Participan en ese proceso los guionistas de la televisión, las series policiales, las series médicas, las series de lo cotidiano, se asiste a un elogio perpetuo del modelo francés y de los ideales que se atribuye a sí mismo. En esas condiciones, lo nacional solo puede mentir respecto del resto del mundo; según su lógica, ninguna crisis podría llevárselo; ningún derrumbe podría amenazar los perfectos equilibrios arquitectónicos: la catedral de Notre-Dame de París no conocerá el destino de las Torres Gemelas. No se estropea el juego de construcciones de un niño bueno. El mundo en su conjunto puede correr a su perdición, Francia se salvará porque tiene el sentido de las justas proporciones. Como su cocina, como su alta costura, como la Nouvelle Revue Française, la célebre revista literaria, como su cine, como su pensamiento, y dejo de contar. Un testimonio de esto es lo que el presidente Macron designó como un arte: “el arte de ser francés”. En ese arte se incluye, por supuesto, el saber vivir, las buenas maneras de tratar a una mujer, indicándole con elegancia y discreción los límites que no se deben sobrepasar. Las mujeres francesas aceptan a su vez su propio deber: nunca atentar contra la tranquilidad del jardín populoso y confortable. Nada de mujeres desquiciadas o desquiciantes en el país de la mentira tranquila. Más que abrir un ojo al mundo, bajemos la persiana y cerremos los párpados.
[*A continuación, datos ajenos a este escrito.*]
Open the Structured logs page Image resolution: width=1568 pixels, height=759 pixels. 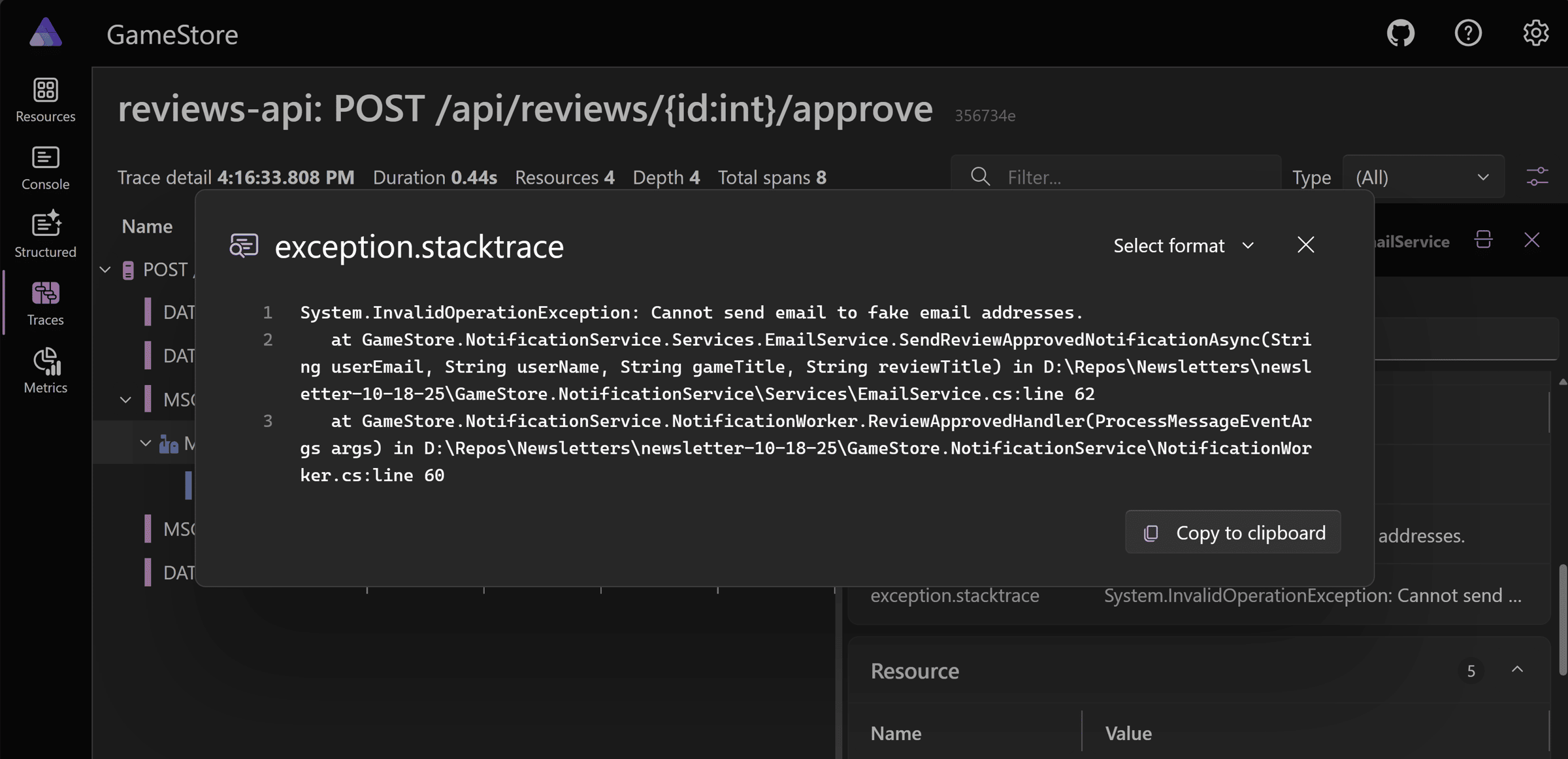[x=45, y=235]
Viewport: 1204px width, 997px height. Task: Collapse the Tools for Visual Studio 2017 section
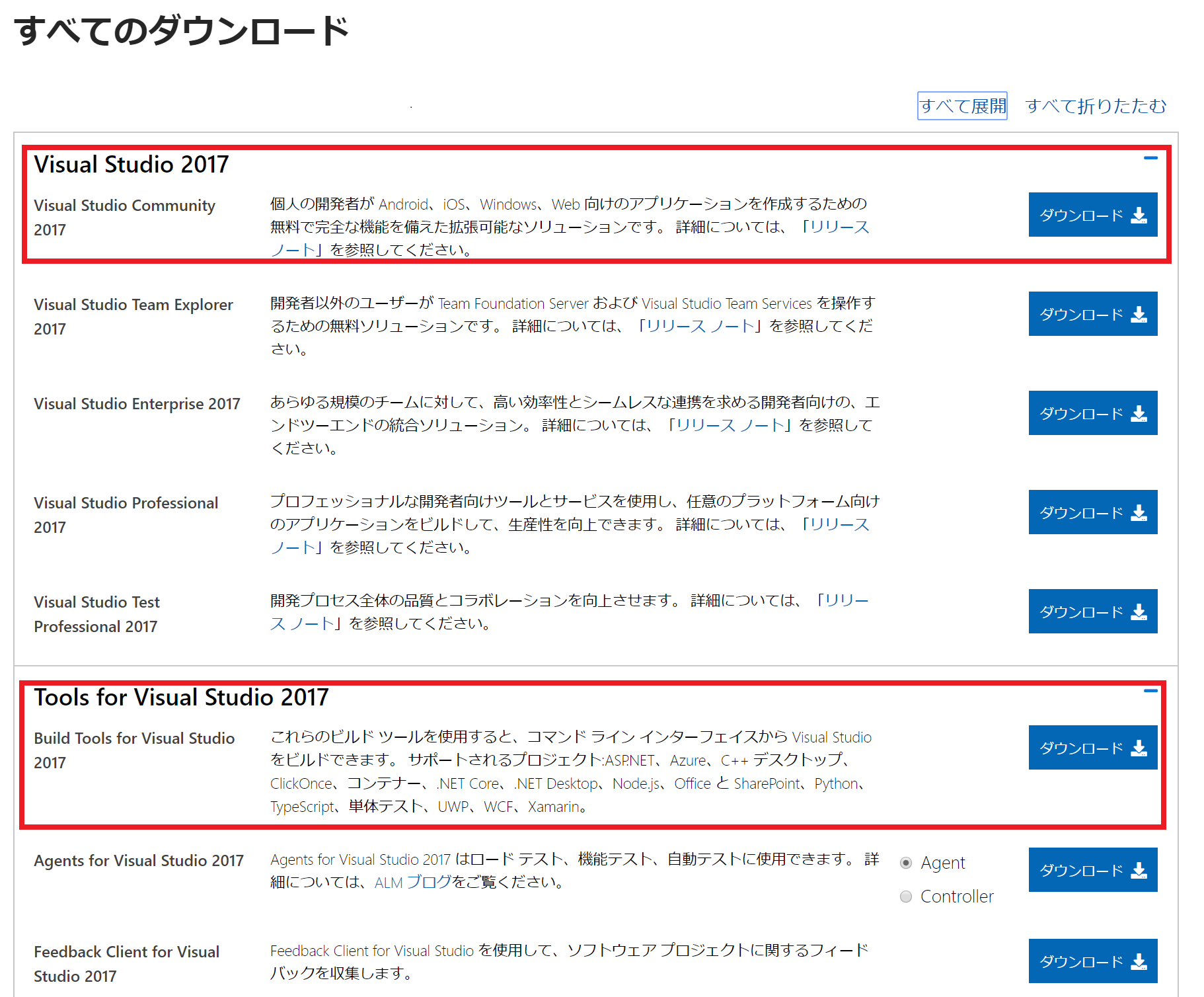(1150, 690)
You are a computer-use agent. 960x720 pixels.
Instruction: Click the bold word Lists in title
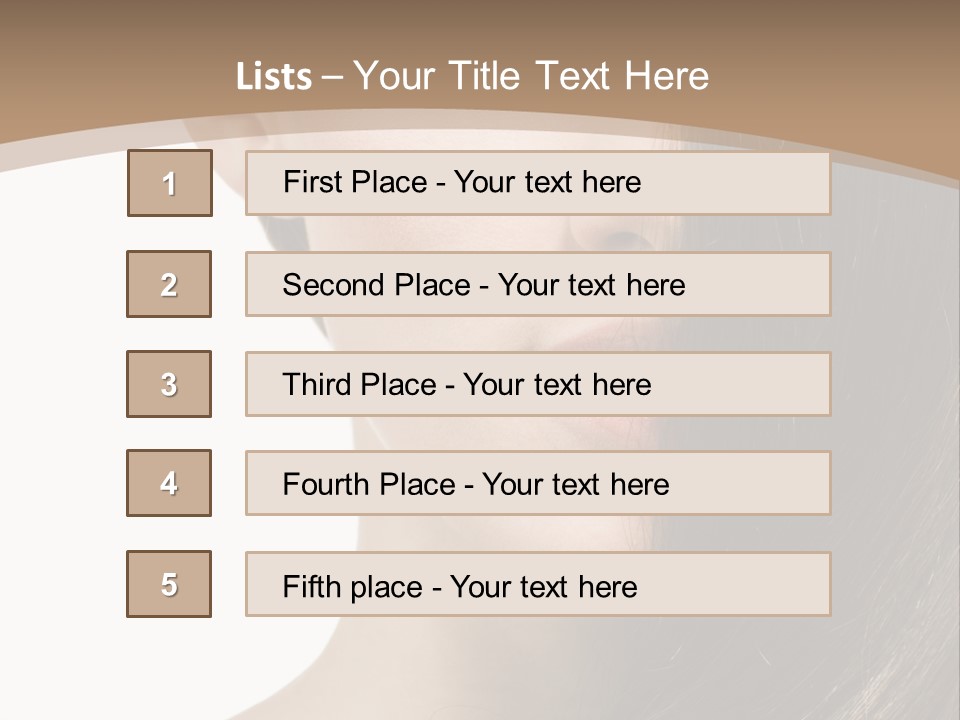[274, 76]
No veo una ficción televisiva francesa, una novela, una meditación doctrinal que no concluya con una exhortación a no mirar. Felizmente, hay excepciones, de las cuales, además de sus trabajos precedentes, el presente libro de Gérard Wajcman es una. Porque el título de cuatro carriles nos señala todavía algo más que un ejercicio sobre los cuatro discursos: estamos en una encrucijada. El autor hace que en ella se crucen todos los caminos que ha recorrido con tanta más perseverancia cuanto que él los ha creado. Si la serie contemporánea es el ojo abierto al mundo, este libro sobre la serie es un ojo abierto a una obra que progresa por división y no por engendramiento. Cámara de gas, cuadros, ventanas, íntimo; estimado lector, te está permitido saber lo que Gérard Wajcman piensa sobre lo que vale la pena ser pensado en lo que te es contemporáneo.
JEAN-CLAUDE MILNER
1. Seudónimo de Émile-Auguste Chartier.